= UFO sightings in Indonesia =

List of alleged UFO sightings within Indonesia

This is a list of alleged sightings of unidentified flying objects or UFOs in Indonesia.
==1940s==

- In 1942, Allied pilots reported anomalous flying objects over Sumatra.

==1950s==
- On 21 February 1953, a flying saucer was allegedly sighted flying at high speed over Malang, East Java.
- On 23 February 1953, an oval-shaped object emitting a slate-green glow was reported flying over Gorontalo, North Sulawesi. It was rapidly moving southbound.
- In July 1959, a group of humanoids was spotted in Alor and Pantar, East Nusa Tenggara. They were described as 1.8 m tall, having a ruddy complexion, and possessing wavy white hair. Witnesses were under the impression the humanoids were searching for something. The villagers attempted to assault them with arrows, but the beings were purportedly impervious to weapons. One witness claimed to have been paralyzed, and one child was allegedly abducted.

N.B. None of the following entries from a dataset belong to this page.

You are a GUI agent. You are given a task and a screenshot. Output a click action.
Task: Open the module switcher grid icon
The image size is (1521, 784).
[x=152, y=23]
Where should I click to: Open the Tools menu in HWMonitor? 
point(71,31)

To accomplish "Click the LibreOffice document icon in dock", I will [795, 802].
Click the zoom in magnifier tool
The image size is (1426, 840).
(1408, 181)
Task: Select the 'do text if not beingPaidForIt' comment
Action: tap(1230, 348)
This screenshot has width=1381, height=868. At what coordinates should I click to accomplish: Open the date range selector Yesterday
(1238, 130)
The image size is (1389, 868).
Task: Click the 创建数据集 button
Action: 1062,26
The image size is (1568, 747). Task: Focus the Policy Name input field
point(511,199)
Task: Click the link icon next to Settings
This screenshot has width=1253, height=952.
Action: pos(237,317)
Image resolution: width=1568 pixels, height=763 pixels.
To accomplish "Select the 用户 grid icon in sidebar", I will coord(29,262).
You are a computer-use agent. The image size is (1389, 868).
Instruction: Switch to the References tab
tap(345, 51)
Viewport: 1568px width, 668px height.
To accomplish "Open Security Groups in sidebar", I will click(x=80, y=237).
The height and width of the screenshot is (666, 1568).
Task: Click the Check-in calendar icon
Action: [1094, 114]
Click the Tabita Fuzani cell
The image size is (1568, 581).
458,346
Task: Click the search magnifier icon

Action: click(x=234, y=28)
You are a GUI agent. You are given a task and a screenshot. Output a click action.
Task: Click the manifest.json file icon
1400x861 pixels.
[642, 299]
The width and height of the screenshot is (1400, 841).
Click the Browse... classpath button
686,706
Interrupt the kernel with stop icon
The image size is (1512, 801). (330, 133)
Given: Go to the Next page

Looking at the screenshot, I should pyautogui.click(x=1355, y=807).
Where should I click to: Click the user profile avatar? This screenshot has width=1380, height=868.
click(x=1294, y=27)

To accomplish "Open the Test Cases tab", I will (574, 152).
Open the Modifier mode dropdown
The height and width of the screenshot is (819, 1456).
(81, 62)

No craft was reported.

==1960s==
- Over the course of a week in 1964, numerous unidentified objects were spotted over Surabaya, East Java. There were also reports of positive radar returns. The military allegedly fired artillery at the unknown objects, although the efforts were purportedly futile. It was claimed that at least one object had landed.

==1970s==
- On 17 August 1973, a tourist claimed to have accidentally captured a photo of a saucer-like object over Mount Agung, Bali.
- On 22 September 1975, a man inspecting the construction of an oil rig off Cilamaya, West Java, captured a photo of a disclike object over a tanker.
- On 27 June 1977, an unidentified object was witnessed moving through the sky and then turning south over Porong, East Java. It emitted a yellow glow from behind and left a trail in its wake. Notably, it was photographed three times by the witnesses.
- On 7 October 1977, nine witnesses in Jakarta observed a single disclike object in the sky.
- On 11 November 1977, an unknown object was observed both by witnesses and on radar.

==1980s==
- The week before Ramadan in either 1984 or 1985, two witnesses observed a trio of vertically-oriented orbs near a palm tree in Tarakan, East Kalimantan, which quickly disappeared.

==1990s==
- In 1994, a white, silent, low-flying object was seen in Probolinggo, East Java.
- In July 1995, an egg-shaped object resembling a hot air balloon was allegedly observed between Magelang and Salatiga, Central Java, which then purportedly vanished.
- In September 1997, a craft that looked like a B-2 bomber, but white, was sighted over Salatiga, Central Java.
- On 16 April 1998, an ovoid object that tapered to a point at the rear was seen flying near Mount Salak, West Java.

==2000s==
- On 3 February 2000, a businessman from Germany witnessed a spinning spheroid over Denpasar, Bali. It stopped, shone a beam downward at the city, and then departed.
- On 12 October 2003, an unidentified object appeared to cloak itself over Salatiga, Central Java. It was photographed before it disappeared.
- On 5 May 2007, a stationary object was seen in the sky over Pekanbaru, Riau. Resembling a glowing saucer, it vanished after about 20 minutes. Digital footage was recorded of the event.
- In October 2009, a US Marine providing aid following an earthquake in Padang, West Sumatra, witnessed a rotating, octagonal flying object. He also noted a pyramidal shape on the upper portion. He claimed that he was shortly thereafter intimidated by an unknown unit of American soldiers, apparently in response to his attempting to approach the craft.

==2010s==
- On 23 January 2011, a crop circle was reported in Yogyakarta. Though there was some debate as to whether or not it was too complex to have been hoaxed in a single night, Nur Agustinus, who headed BETA UFO in Surabaya, was neither convinced of a hoax nor a nonterrestrial provenance. He speculated that it may have been caused by an unknown phenomenon related to sound frequency and heat.